Facing pressure from state senators who felt they were being asked to approve a deal worked out between the House and Scott with little in return for the Senate, Negron, R-Stuart, announced Tuesday that he will push to restore $260 million to hospitals and override Scott's vetoes of projects at state universities.

"I have made no agreement that would dictate an outcome for this special session," Negron said Tuesday in a memo to senators. "Nor have I made any agreement to limit the subject matter."

Negron's proposals would have to be accepted by the House, but Corcoran, R-Land O'Lakes, says he's not interested.

"Without question, the House will not allow funding for our schoolchildren to be held hostage to pork barrel spending and special interest demands," Corcoran said in a subsequent statement.

Reducing the hospital cuts would "raid reserves to give to hospital CEOs," he said.

After spending the past eight months attacking Scott's signature programs as "corporate welfare," Corcoran has now found him to be his main ally.

"The governor was very clear in what is included in his call for this week's special session," Scott spokesman McKinley Lewis said in a statement.

Complicating matters further, the House and Senate have put forward different proposals for oversight and how to fund the agreed-upon $215 million for education, $76 million for Visit Florida and $85 million for a new economic development fund in the Department of Economic Opportunity.

That means that lawmakers still have negotiations ahead of them.
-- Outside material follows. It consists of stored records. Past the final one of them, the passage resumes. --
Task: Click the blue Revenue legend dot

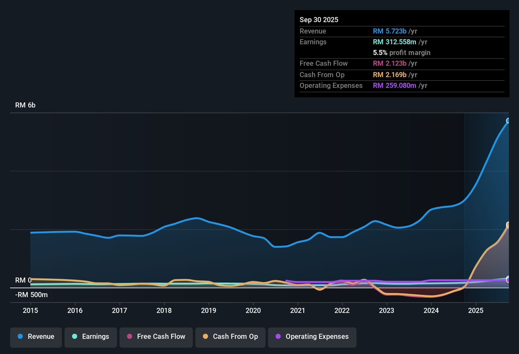Action: 20,337
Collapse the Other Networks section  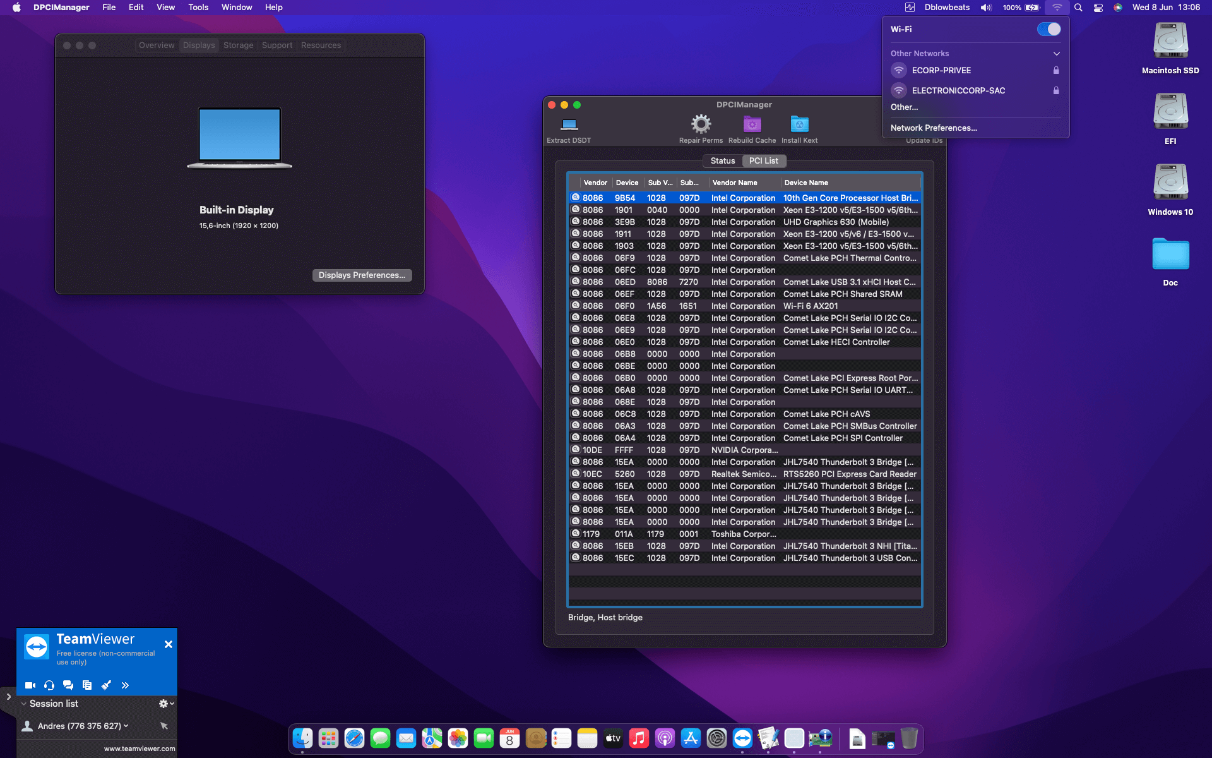click(x=1056, y=54)
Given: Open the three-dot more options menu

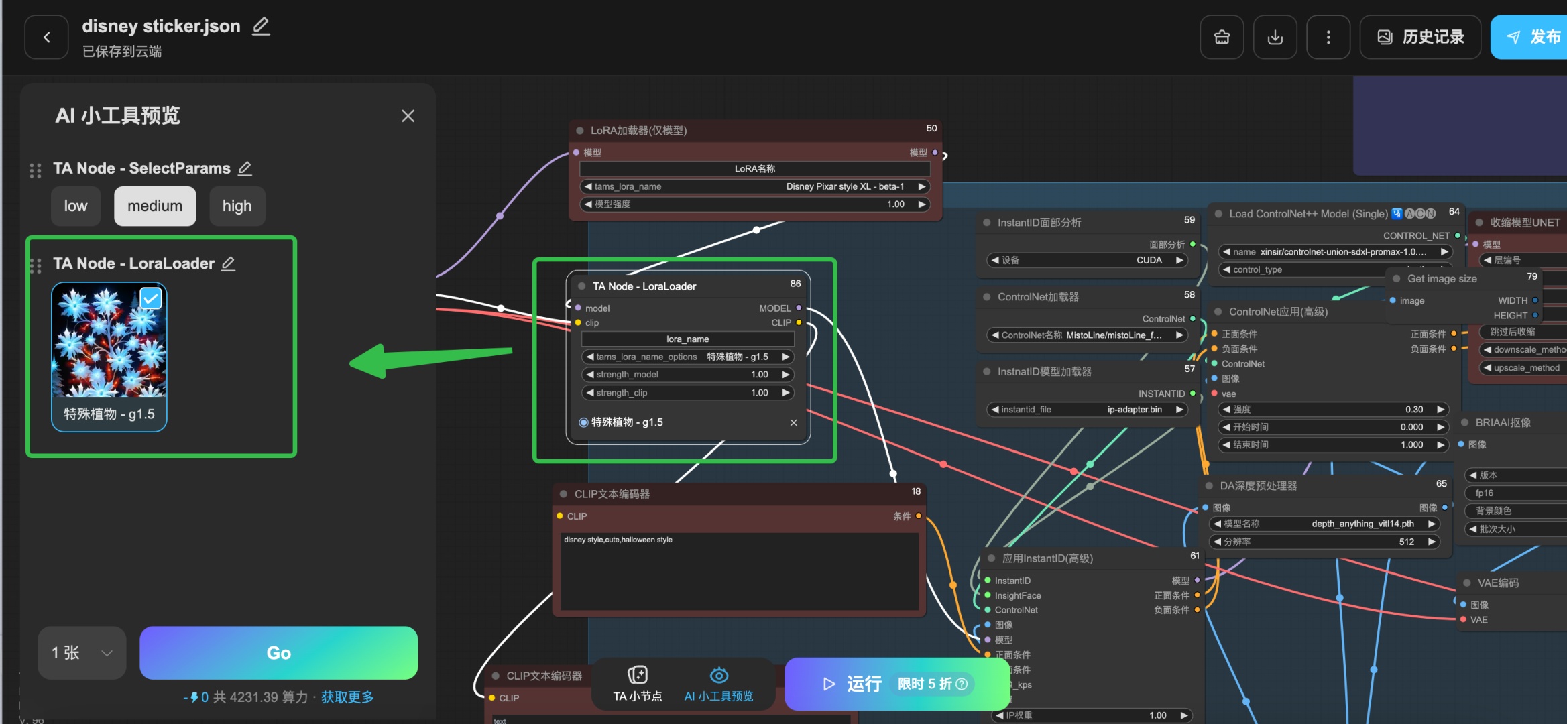Looking at the screenshot, I should pos(1328,38).
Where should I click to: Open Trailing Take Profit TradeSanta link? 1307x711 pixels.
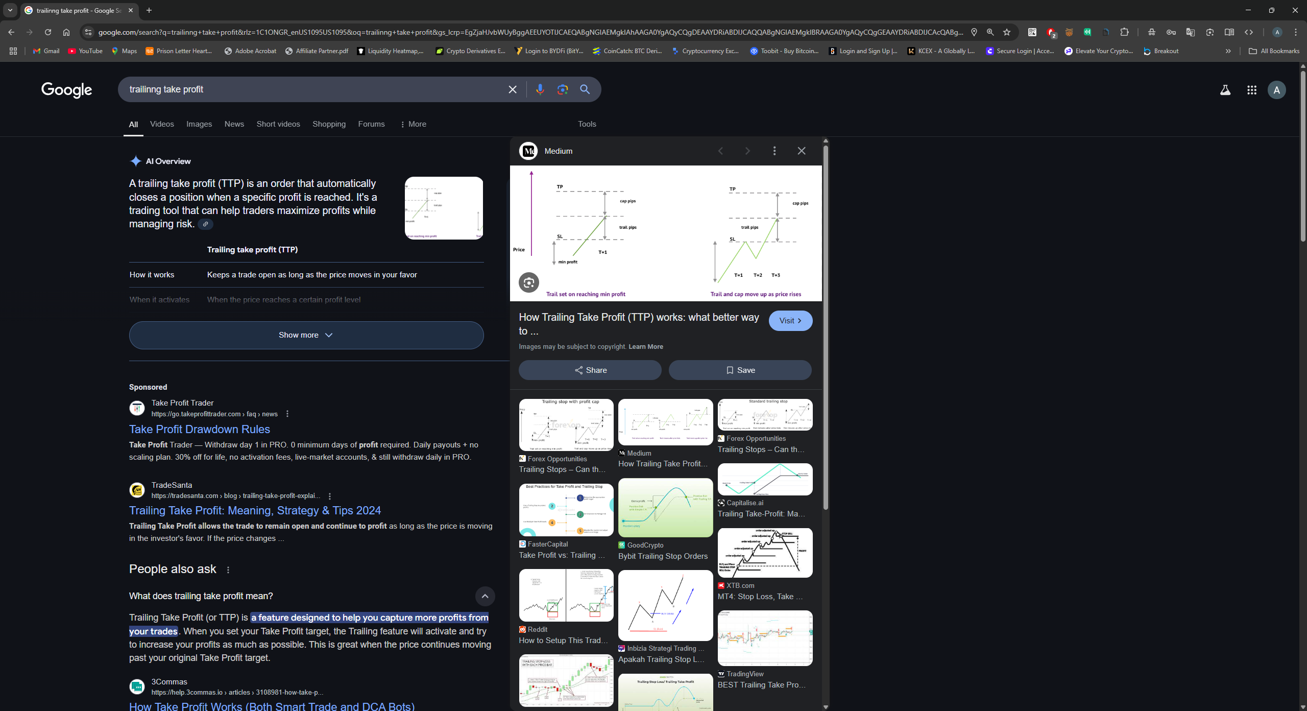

And because the $20.6 billion base education budget is involved, senators decided to heed a 72-hour cooling-off period that the Constitution requires of the state budget.

In short: Unless either the House or Senate agrees to everything in the other chamber's school spending bill as it was originally written, a Friday night finish is impossible.

That seems unlikely, with Corcoran on Tuesday calling the Senate's proposal "a massive property tax increase." Negron said the House's could "negatively impact our budget, and potentially our bond rating, in future years."

One of the norms of special sessions is that all sides — House, Senate and governor — agree ahead of time, allowing them to avoid the appearance of crisis. The level of discord Tuesday suggests that may have been forgotten.

Looming over the deliberations is another issue that isn't even on the agenda this week.

A sweeping education bill (HB 7069) that Corcoran championed, negotiated in private and passed in the final hours of the regular session last month, has drawn sharp criticism from traditional public schools, as well as many state senators who feel they were forced to accept a bill they didn't like.

Among its effects, the 274-page bill would route more taxpayer dollars to charter schools and make it easier for them to expand in Florida, especially in areas served by traditional public schools that fail year after year.

Still, angst over the education bill has seeped into other areas of the session, particularly in the Senate, where it passed by a narrow 20-18 vote and some Republican lawmakers hoped Scott would veto it.

"The governor has the right and the responsibility to look at that bill and make individual decisions about what he allows to become law," Appropriations Chairman Jack Latvala, R-Clearwater, said May 8. "We'll pass it down and let him do his job."

Scott hasn't decided whether he will sign it, though several senators believe he will if the Legislature passes economic development legislation.

"The only reason Richard Corcoran is considering Visit Florida and Enterprise Florida is because of 7069," Senate Democratic Leader Oscar Braynon of Miami Gardens said.

Still notably absent from the special session: medical marijuana, which 71 percent of voters approved in November but lawmakers could not agree to implement in the regular session.

Although House and Senate negotiators have been working on it for the past week, a decision had not been reached Tuesday evening on whether to bring it into the special session.